The Scope of the Issue

So far, at least four US states, including Louisiana, Mississippi, North Carolina, and West Virginia, have moved to curb the production of these unofficial versions due to safety worries. More states are likely to join this effort. Why is this happening? It all comes down to a shortage of the active ingredient in both Ozempic and Wegovy, a substance called semaglutide.

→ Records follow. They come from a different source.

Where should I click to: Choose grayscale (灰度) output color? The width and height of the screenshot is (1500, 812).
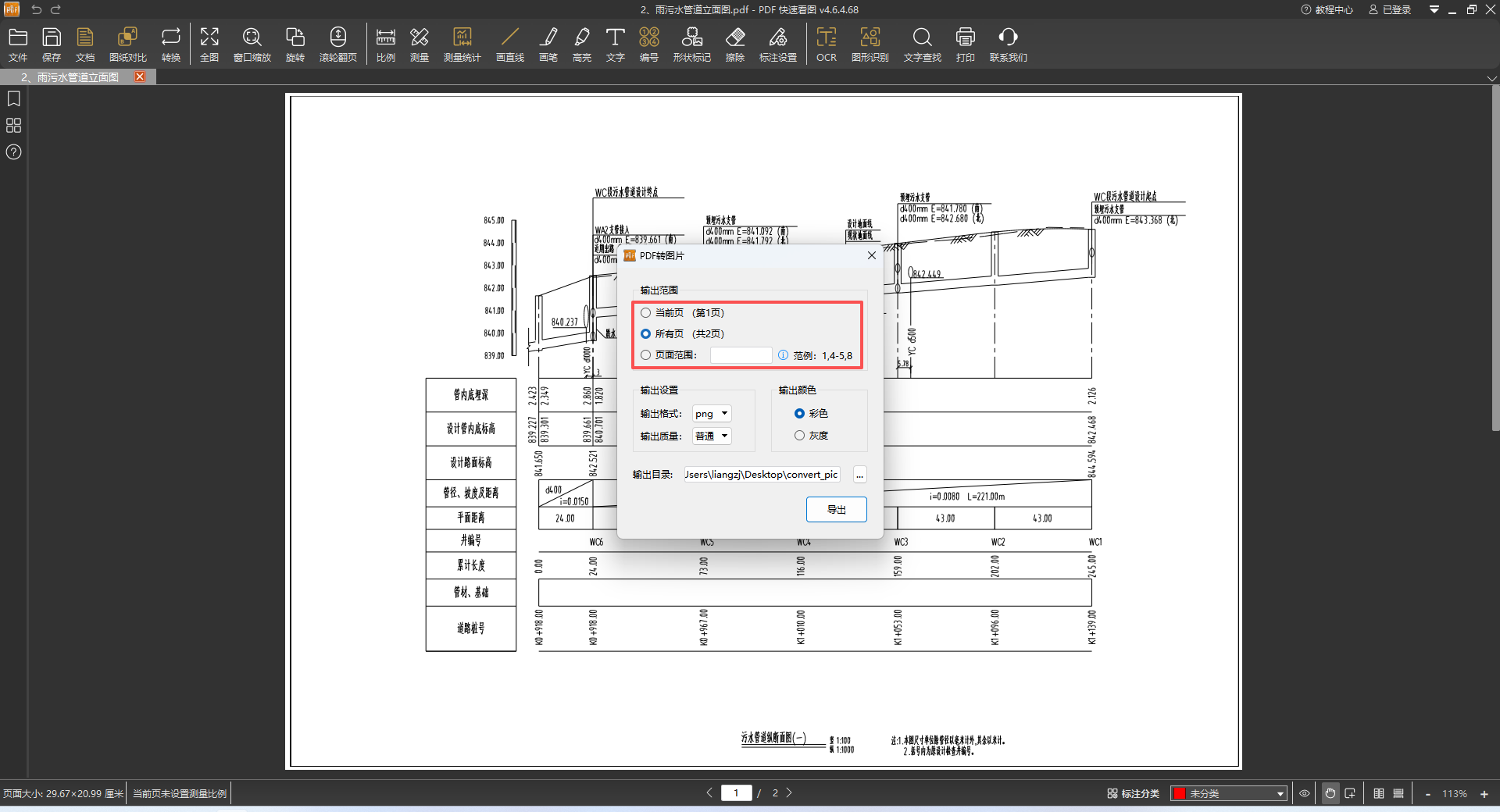799,436
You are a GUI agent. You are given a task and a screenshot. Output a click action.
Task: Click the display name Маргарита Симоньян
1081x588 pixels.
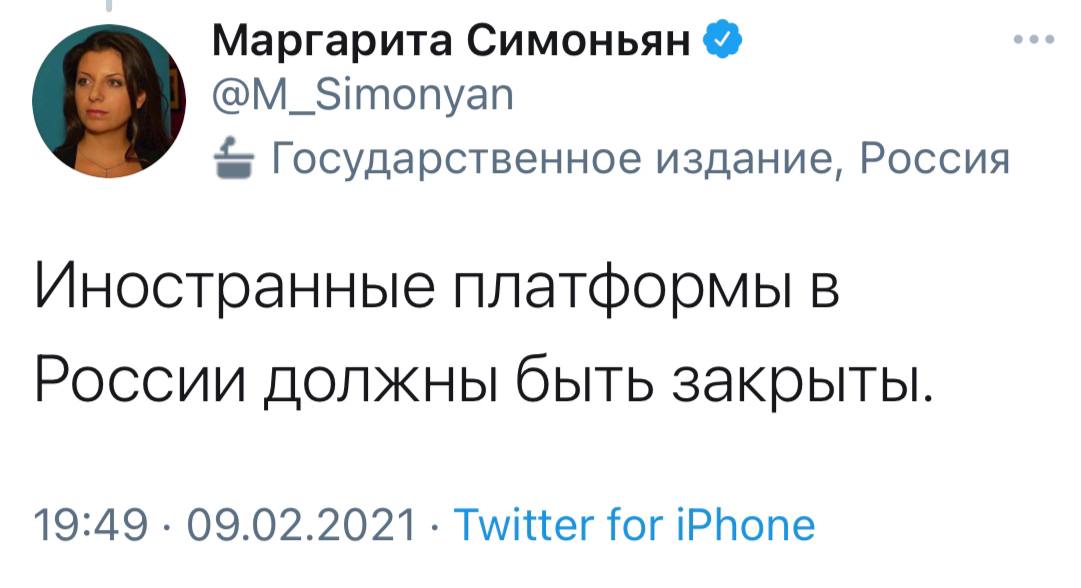(453, 44)
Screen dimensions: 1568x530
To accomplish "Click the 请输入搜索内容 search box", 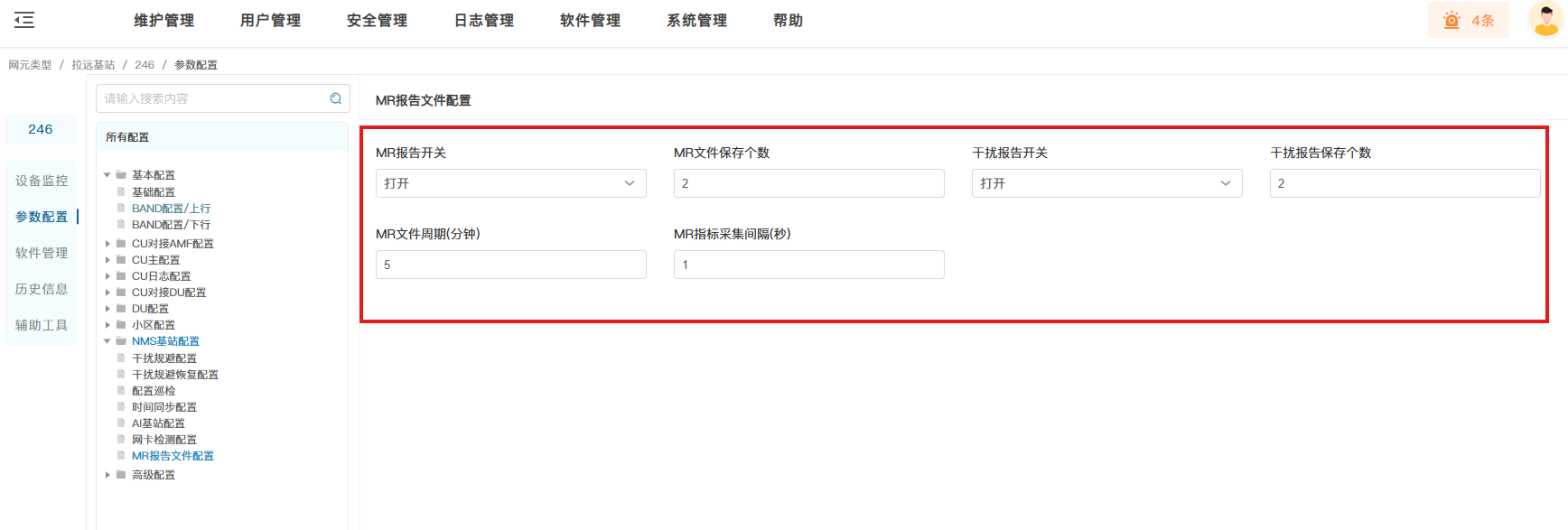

The Role of Compounding Pharmacies

Some compounding pharmacies in the US have been offering what they claim is semaglutide. Now, it's worth noting that compounding pharmacies are permitted to create versions of commercially available drugs under certain circumstances, like during a shortage. However, concerns have been raised that these pharmacies are using a different form of semaglutide not approved by the FDA, thus sparking safety worries.

Impact on Consumers

At this point, it's unclear whether consumers have been harmed by these unofficial versions. Regardless, these states are now warning compounding pharmacies against producing these unapproved versions. But let's be clear – this doesn't mean a total ban on creating compounded semaglutide. Instead, pharmacies are being encouraged to stick to FDA guidelines and only compound drugs using bulk substances that meet these guidelines.

Are These the Real Deal?

The FDA has confirmed that semaglutide is only approved for use in its "base form," which is solely supplied by Novo Nordisk, the patent holder of Ozempic and Wegovy. The company doesn't share the drug's ingredients with compounding pharmacists, making it almost impossible for them to replicate it. However, some pharmacies are using semaglutide sodium salt, a cheaper alternative used for scientific research but not intended for human use.

Understanding the Risks

While semaglutide salt isn't necessarily problematic and is often used for stability purposes, it's important to note that this salt version of semaglutide lacks FDA regulation, monitoring, and testing. As a result, patients may not always be sure about the composition of the medication they're receiving.

What's Next?

As of now, no states have penalized or revoked the licenses of compounding pharmacies, but investigations are underway concerning the compounding of products outside federal guidelines, especially for drugs listed on the FDA shortage list.